Launched just last week by the Chongqing Morning News, the Nan-an (South Bank) News serves an honest-to-gosh neighborhood that feels distinctly like “community” in the American sense of the word.
At a community center brimming with locals engaged in all manner of leisure and physical activity including dancing, aerobics, card games, Mahjong, calligraphy and painting…there was even one room full of neighborhood folks sitting around reading the new first edition of the Nan-an News and discussing its contents – sort of like a book club, except for their newspaper!
OK. Look, the skeptical journalist in me naturally suspected a set-up. But if this happy flurry of activity had been staged just for my benefit, how come the community centers at the two gated communities I’d been taken too earlier today had been so totally devoid of residents – and eerily so?
Being a glass-half-full kind of guy (In Chinglish they call me “Mr.

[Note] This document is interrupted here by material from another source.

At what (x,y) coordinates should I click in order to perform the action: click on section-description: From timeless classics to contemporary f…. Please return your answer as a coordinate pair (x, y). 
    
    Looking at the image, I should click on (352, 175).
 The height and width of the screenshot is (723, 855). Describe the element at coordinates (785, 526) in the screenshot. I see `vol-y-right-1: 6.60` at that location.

Half-Full Cup”), I’m going to give these folks the benefit of the doubt. This was authentic.
When the tour was over, the enthusiastic young staff of the new community newspaper huddled to seek advice, how better to do their job and serve their community.
You’d have to have had anti-freeze in your veins to not be moved by their sincerity. I left Nan-an cheered, with my faith restored and my hopes for the future of Chinese community journalism buoyed.